Google DeepMind has released WeatherNext — the cyclone forecasting model published in Nature — making its trained weights publicly available and providing a lightweight Colab-ready version.

DeepMind open-sources WeatherNext cyclone model, lowering compute barrier for storm forecasting

Google DeepMind has released WeatherNext — the cyclone forecasting model it described in Nature — and made the trained weights publicly available. The release includes a compact "mini" version that can be run in Google Colab, allowing users to test the model without large-scale compute resources.

Performance and efficiency

According to DeepMind, WeatherNext reaches state-of-the-art accuracy for storm track, intensity, and wind predictions. The company reports the model effectively buys forecasters an extra day of usable warning time: its three-day forecast matches the accuracy older models achieved for two days. The model also operates on much coarser spatial data than conventional numerical models — DeepMind mentions roughly 100× coarser resolution — which substantially reduces computational demand.

Real-world use: Hurricane Melissa, 2025

DeepMind says WeatherNext has already been used operationally: it aided the National Hurricane Center in flagging rapid intensification of Hurricane Melissa in 2025. This example suggests the model's signals can be useful in live forecasting situations, not only in retrospective evaluations.

Why this matters

Historically, running the most advanced storm models required supercomputers or significant national resources, putting them out of reach for many small agencies and low-income countries. By publishing the model weights and offering a lightweight Colab-ready variant, DeepMind lowers the financial and technical barriers.
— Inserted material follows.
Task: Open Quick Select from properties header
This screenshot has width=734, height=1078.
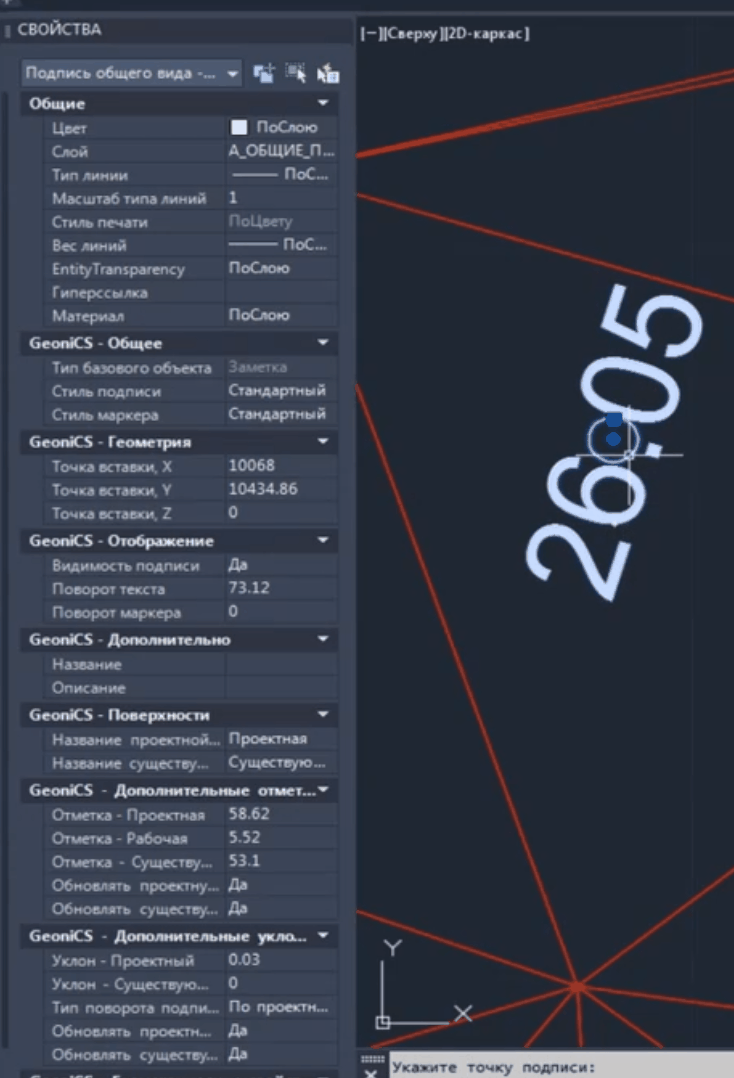Action: 327,73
Smaller weather services, regional disaster-response centers, and institutions in developing countries can potentially deploy state-of-the-art cyclone forecasts without investing in large on-premise supercomputing infrastructure.
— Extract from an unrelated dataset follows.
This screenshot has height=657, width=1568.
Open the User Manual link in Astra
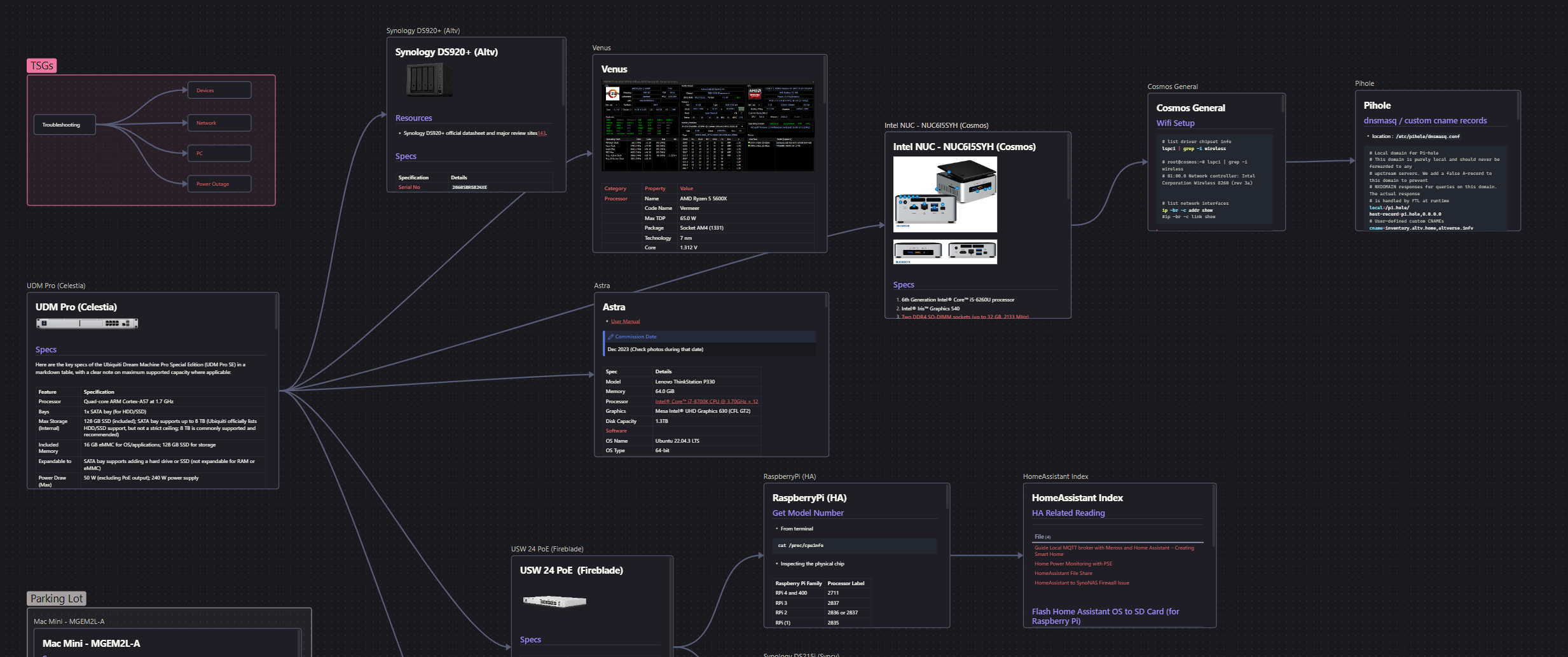pos(625,321)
Limitations and next steps

Although WeatherNext uses coarser input data and can run on lighter hardware, operational adoption still requires local data integration, oversight, and validation. The public release enables agencies and researchers to compare, adapt, and fine-tune the model for local conditions, but real-world implementation will involve further testing and integration into forecasting workflows.

Summary

Making WeatherNext's weights and a runnable mini version publicly available is a significant step toward democratizing advanced storm forecasting: DeepMind has lowered a key cost barrier that previously limited access to cutting-edge cyclone prediction.